Was die Wartung angeht, so ist es sehr kurzsichtig zu sagen, das unidirektionale Assoziationen pauschal weniger Wartung erfordern. Wie immer kommt es hier auf das zu lösende Problem an. Es könnte sein, dass der Verzicht auf bidirektionale Assoziationen in einem Teil, wo die angebracht wären, mehr Pflegeaufwand hinter sich ziehen würde, weil man mehr Code bräuchte um das Problem zu lösen. Wieder hier das Beispiel mit java.io.File. Schmeißt fiktiv die Funktion getParentFile() aus der Klasse raus und überlegt, welche Umwege man schreiben und warten müsste, um die Funktion zu substituieren.

Slawa


----------



## maki (1. Feb 2009)

> kannst Du mir bitte sagen, aus welchen Buch das Ganze ist oder wer es Dir so beigebracht hat?
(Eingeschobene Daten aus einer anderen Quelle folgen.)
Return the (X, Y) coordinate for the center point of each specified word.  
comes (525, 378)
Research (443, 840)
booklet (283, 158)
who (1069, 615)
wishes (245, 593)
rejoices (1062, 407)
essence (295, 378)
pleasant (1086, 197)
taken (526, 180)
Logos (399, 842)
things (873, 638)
Besonders das mit den unidirektionalen Assoziationen und der Praxis.


Vergleiche doch einfach mal die Setter Methoden der beiden Implementierungen, 2 Methoden anstatt eine, Daten werden in 2 Orten (Objekten) gehalten welche dann  auch noch gleich sein müssen.
In der Praxis nutzt man dann nur eine Setter Methode welche die andere Setter Methode implizit aufruft.
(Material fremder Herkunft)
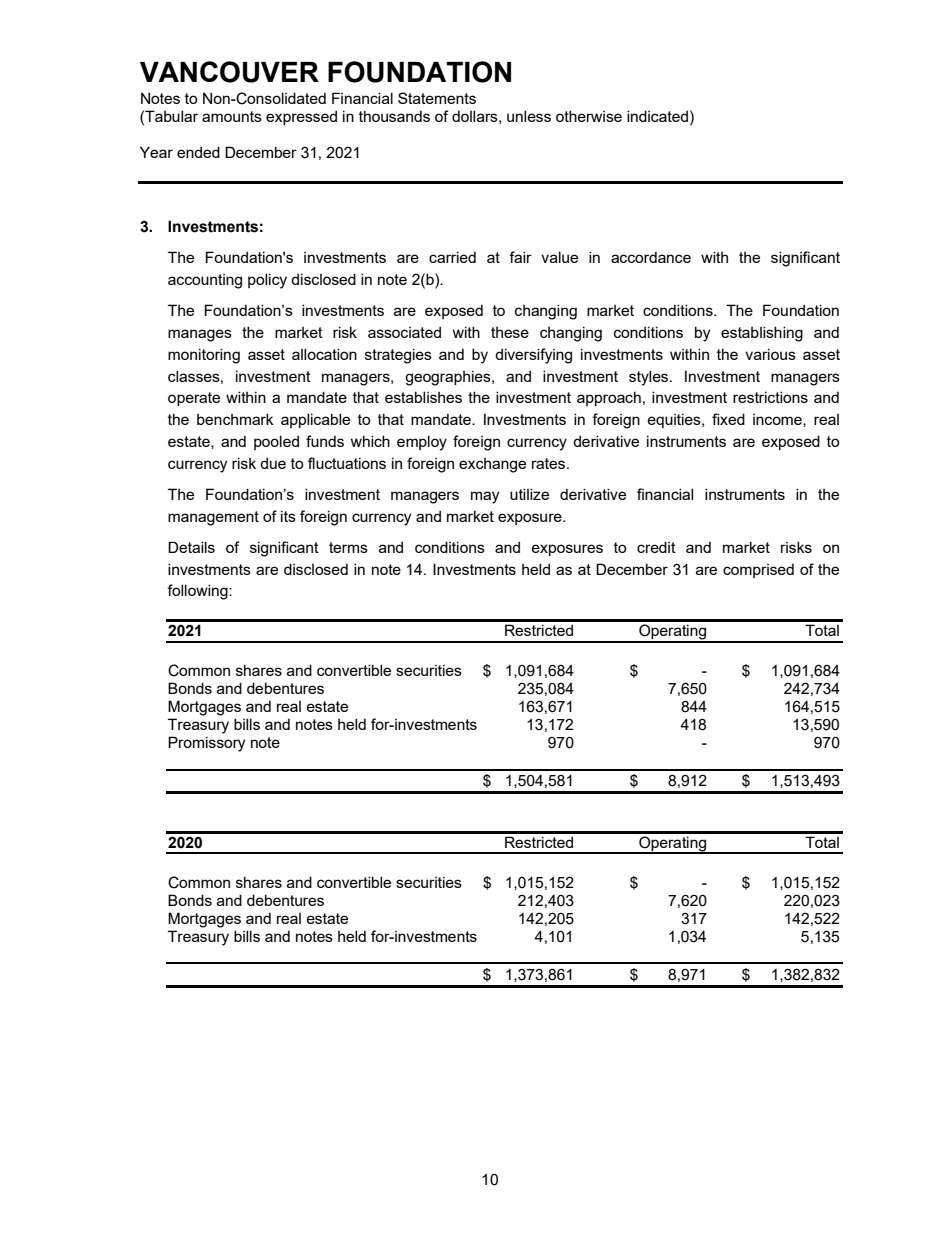  I want to click on indicated, so click(657, 116).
> Wer übrigens denkt, doppelt verkettete Listen zu implementieren sei einzig und alleine dazu da Studenten Hausaufgaben zu verschaffen, der hat dann alles gründlich missverstanden.


Ach ja?
Dann sag mir soch bitte wer heute noch dafür zahlt dass jemand grundlegende  (simple) Datenstrukturen implementiert welche Stundenten im ersten Semester erlernen?


----------



## 0x7F800000 (1. Feb 2009)

maki hat gesagt.:
			
		

> Ach ja?
> Dann sag mir soch bitte wer heute noch dafür zahlt dass jemand grundlegende  (simple) Datenstrukturen implementiert welche Stundenten im ersten Semester erlernen?
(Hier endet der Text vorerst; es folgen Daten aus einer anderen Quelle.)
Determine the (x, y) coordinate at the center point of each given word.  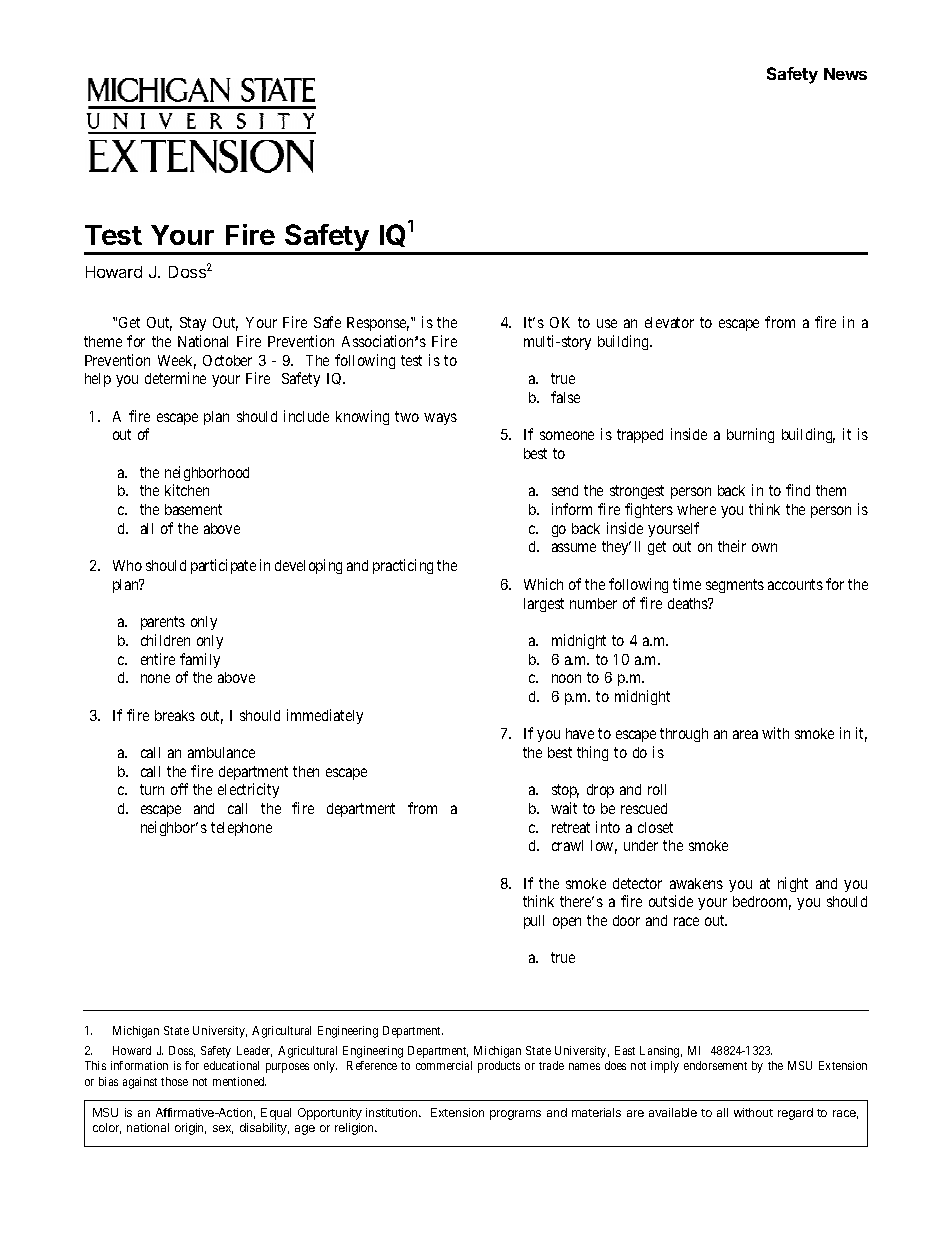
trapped (640, 436)
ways (440, 419)
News (845, 74)
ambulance (221, 752)
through (684, 735)
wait (564, 808)
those (174, 1081)
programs (515, 1115)
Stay (193, 324)
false (565, 397)
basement (193, 509)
Das ist dieselbe zahlende Kundschaft, die den erstsemestlern ihre Datenschredder und sonstige kleine tools abkauft


----------



## Marco13 (2. Feb 2009)

Ohje - aktives Zitatleichenfleddern :roll: Ich betreib' dann mal Kontextzerstörung...

_Warum ist das ein Problem?_
Weil es weniger Flexibilität und höheren Verwaltungsaufand bewirken kann.

_Was meinst du damit?_
Dass sich Bidirektionale Assoziationen manchmal nicht (mit vertretbarem Aufwand) vermeiden lassen.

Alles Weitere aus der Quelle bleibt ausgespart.